The AAFP has posted for family physicians' review a two-page executive summary(2 page PDF) that highlights some key provisions of CMS' recently proposed updates to the 2018 Quality Payment Program (QPP).
Annual proposed updates are required by law, and the lengthy proposed rule was made public(s3.amazonaws.com) on June 20; the regulation will be published in the Federal Register on June 30.
The AAFP's summary comes in advance of what will be a far more detailed comment letter that will land on the desk of CMS Administrator Seema Verma, M.P.H., before the Aug. 21 comment deadline.
New Estimates for Program Participants
Per the AAFP summary, CMS projects than an additional 134,000 physicians and other eligible clinicians or groups will be exempt from the Merit-based Incentive Payment System (MIPS) -- adding significantly to the nearly 700,000 that were already able to skate under the low-volume threshold established in the 2017 QPP final rule. The agency estimates that nearly half of the additional excluded physicians will be from small practices.
- The AAFP has created a two-page executive summary of the lengthy proposed rule outlining updates to the 2018 Quality Payment Program; a comprehensive comment letter will come in August.
- CMS has updated estimates for the number of physicians who are excluded from participating in the Merit-based Incentive Payment System and for the number of physicians who could earn an incentive by participating in an Advanced Alternative Payment Model.
- CMS took AAFP concerns to heart and, among other changes, revised sections related to virtual group participation and appropriate use criteria.

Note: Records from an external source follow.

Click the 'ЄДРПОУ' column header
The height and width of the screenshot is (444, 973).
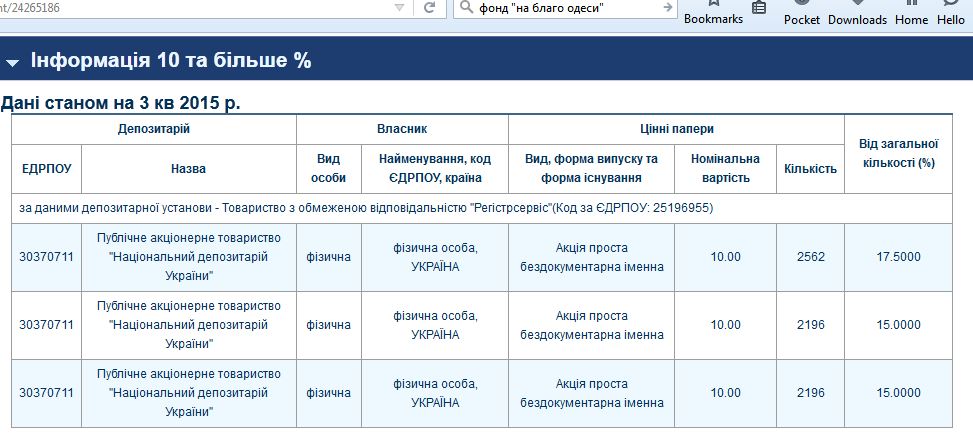[x=46, y=169]
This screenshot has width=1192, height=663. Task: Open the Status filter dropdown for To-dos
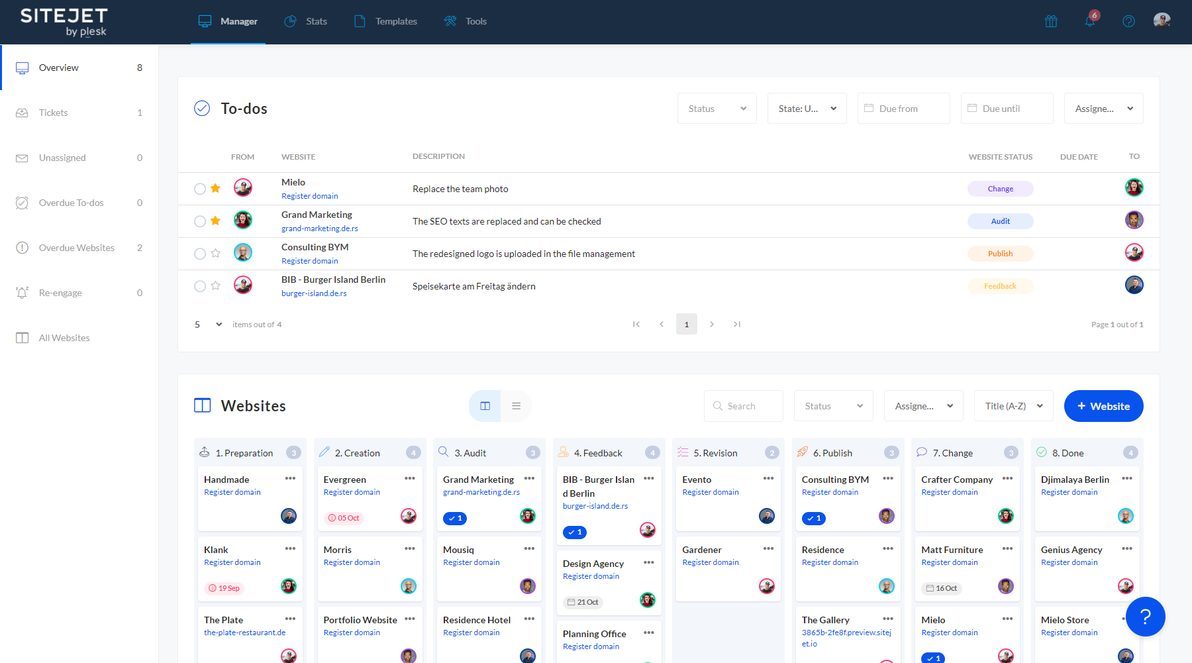point(716,108)
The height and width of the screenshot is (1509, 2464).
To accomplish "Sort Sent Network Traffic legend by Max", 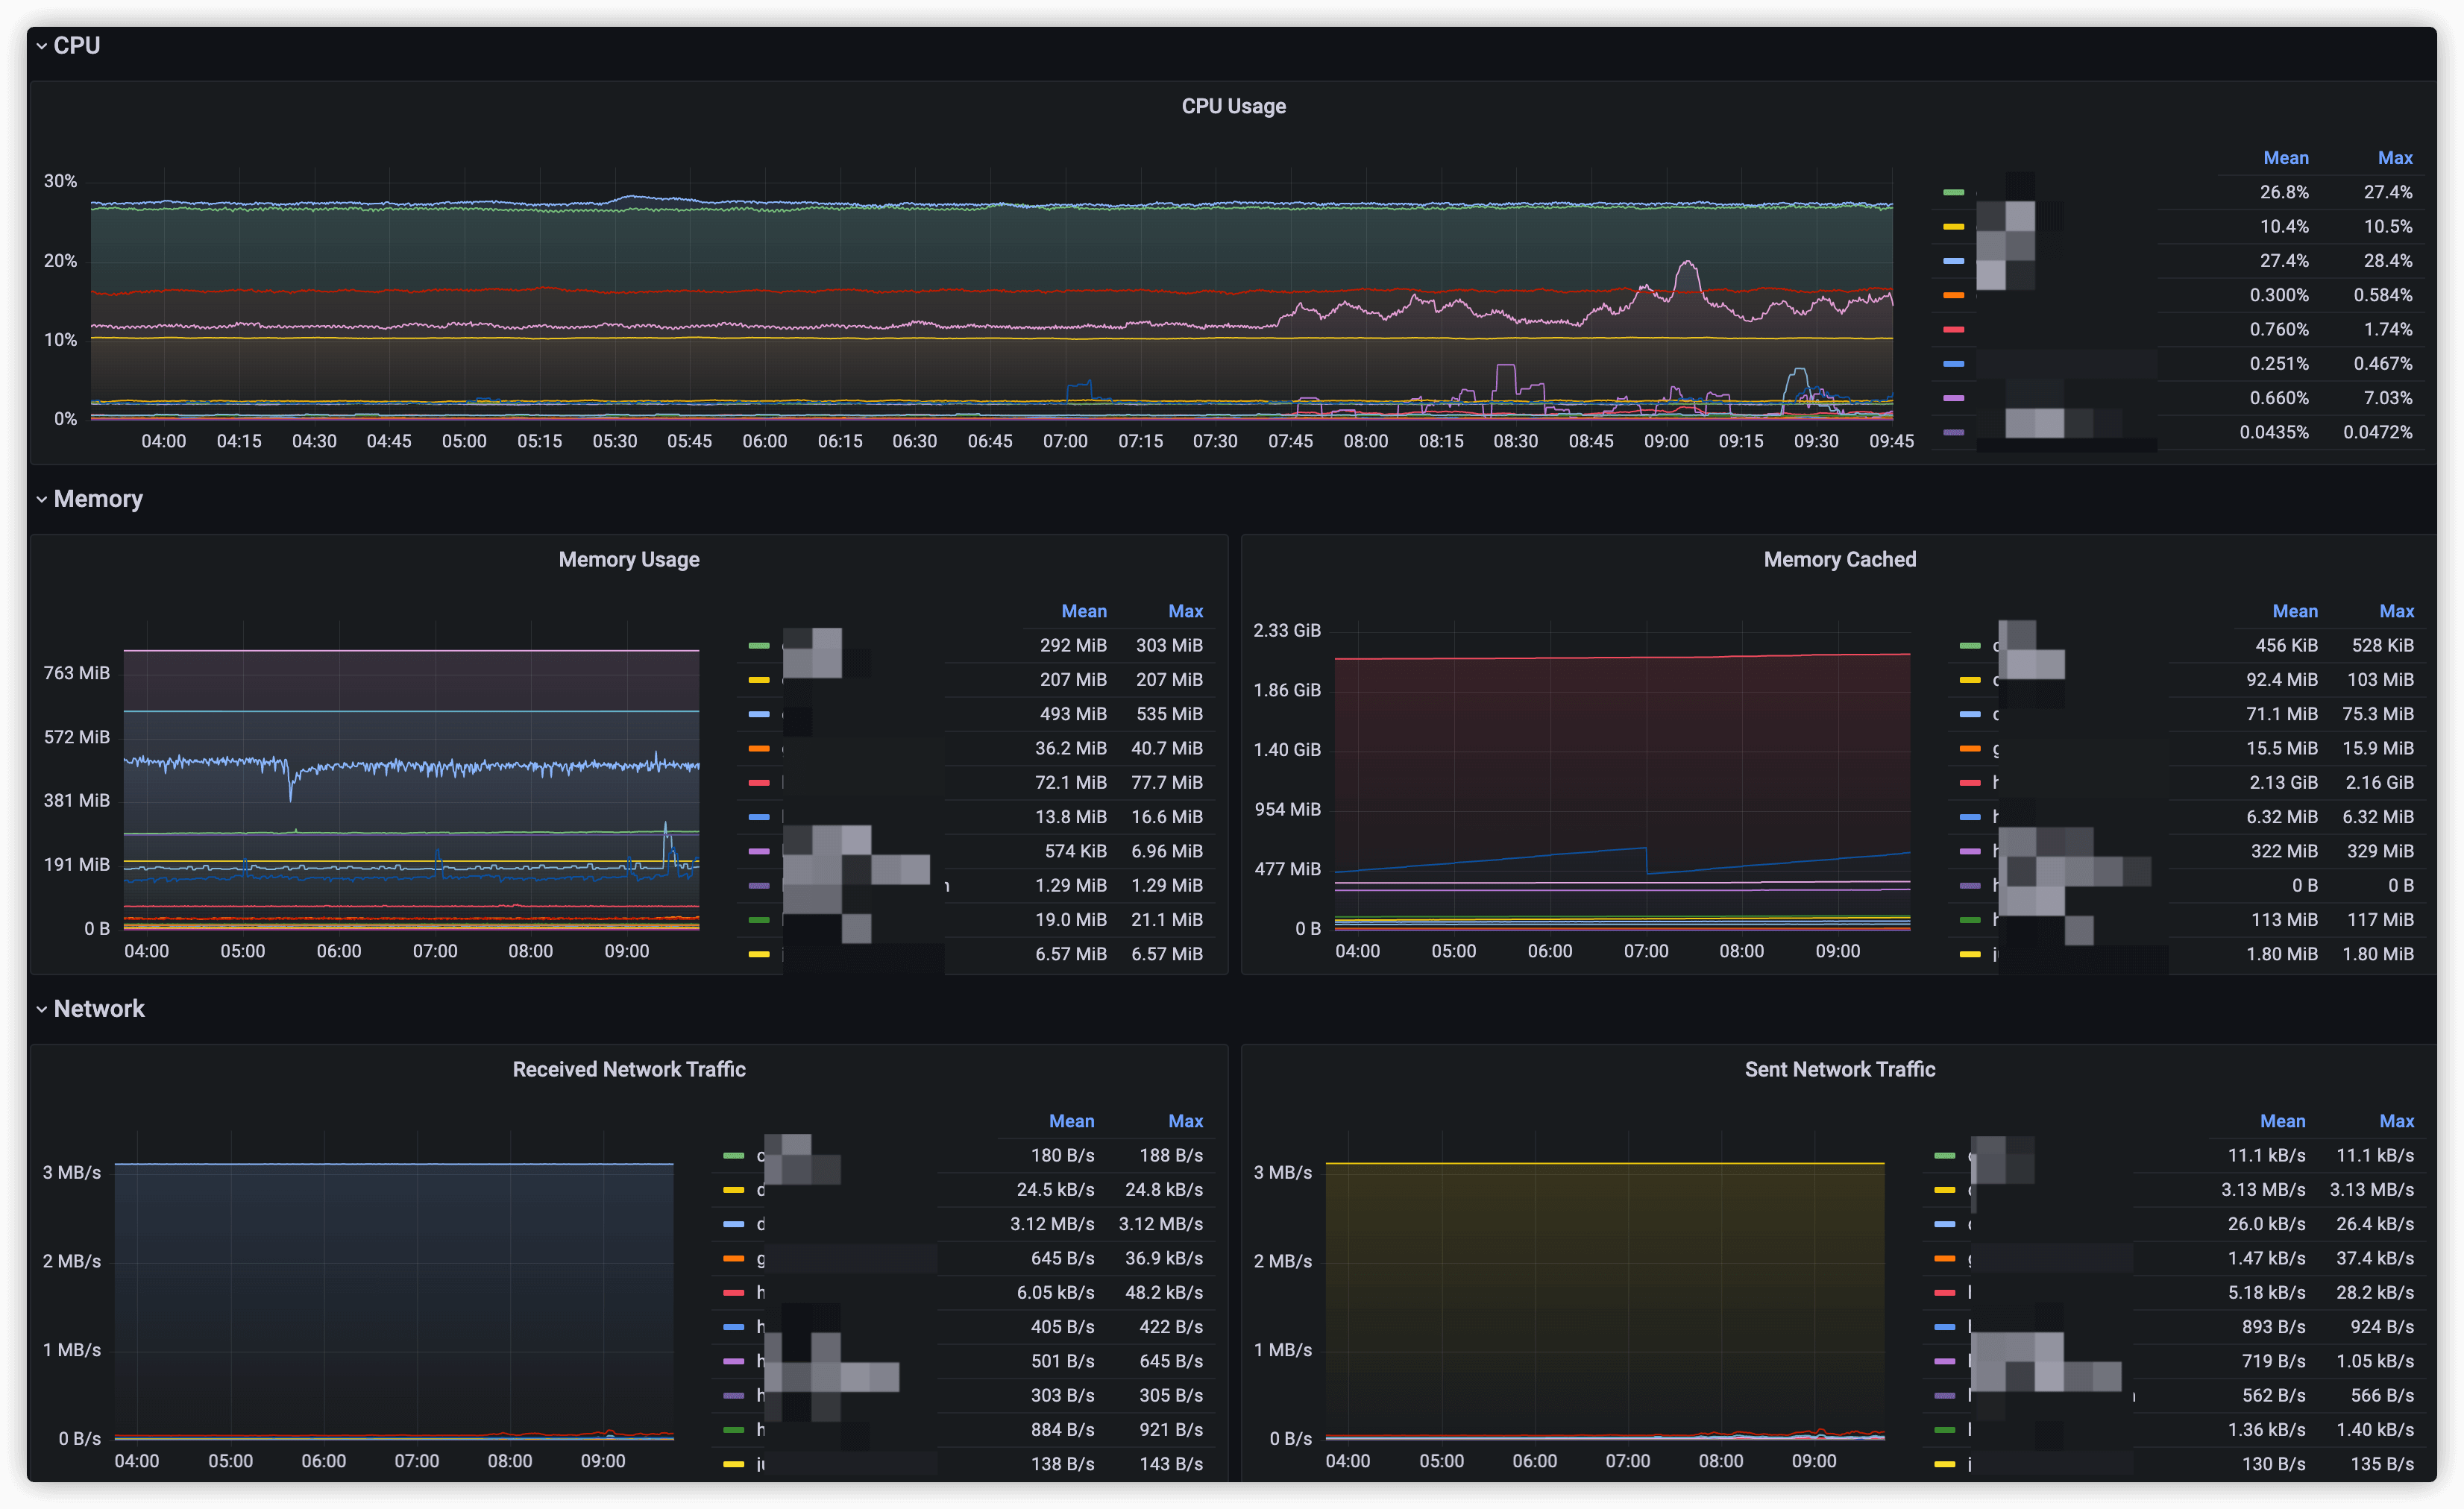I will (x=2396, y=1121).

Currently, excluded physicians must have less than $30,000 in Medicare Part B allowed charges or fewer than 100 Medicare Part B beneficiaries. For 2018, CMS has proposed excluding from MIPS eligibility clinicians or groups that bill less than $90,000 in Part B allowed charges or who have fewer than 200 Part B beneficiaries.
Regarding the Advanced Alternative Payment Model (Advanced APM) payment track, in the proposed rule, CMS increased its estimate of eligible health professionals who would become qualifying Advanced APM participants in the 2020 payment year to between 180,000 and 245,000.
Compare that to previous CMS estimates that 70,000 to 120,000 eligible clinicians would earn incentive payments in 2019 for participating in an Advanced APM in the 2017 performance year.
AAFP Makes an Impact
It is clear from the Academy's summary that CMS has indeed proposed adjustments in some areas where the AAFP has repeatedly pushed hard for changes.
For instance, CMS finally offered a virtual group participation option for practices with 10 or fewer physicians.
According to the summary, on multiple occasions -- both in private meetings with CMS and in letters to the agency -- "the AAFP identified virtual group participation as critical to the ability of practices to participate successfully in MIPS."
It's important to note that "virtual groups that choose this participation option will need to make an election prior to the 2018 performance period," says the summary.
In addition, proposed changes to the agency's appropriate use criteria (AUC) program(www.cms.gov) suggest that CMS took some of the AAFP's previous concerns and recommendations to heart.
Furthermore, the AAFP noted that CMS has proposed adding a "new, optional improvement activity" when a physician attests to using AUC via a qualified clinical decision support mechanism for all advanced diagnostic imaging services ordered.
That's a positive move by CMS considering the AAFP's oft-stated concerns about the "disproportionate burden" family physicians would bear if they had to comply with appropriate use requirements.
Additional Highlights for FPs
The AAFP summary highlights a number of additional CMS proposals for the 2018 QPP, including
- modifying the agency's definition of a certified patient-centered medical home,
- allowing the continued use of 2014 edition certified electronic health record technology while encouraging the use of 2015 edition technology,
- accepting accredited CME as an improvement activity,
- adding bonus points in the scoring methodology when physicians care for complex patients,
- adding hardship exceptions for the advancing care information performance category for practices with 15 or fewer clinicians, and
- adding bonus points to the final score of physicians in small practices for submitting data on at least one performance category.
Read the summary for more detailed information about CMS' proposals related to Advanced APMs, and watch for the full comment letter to come in August.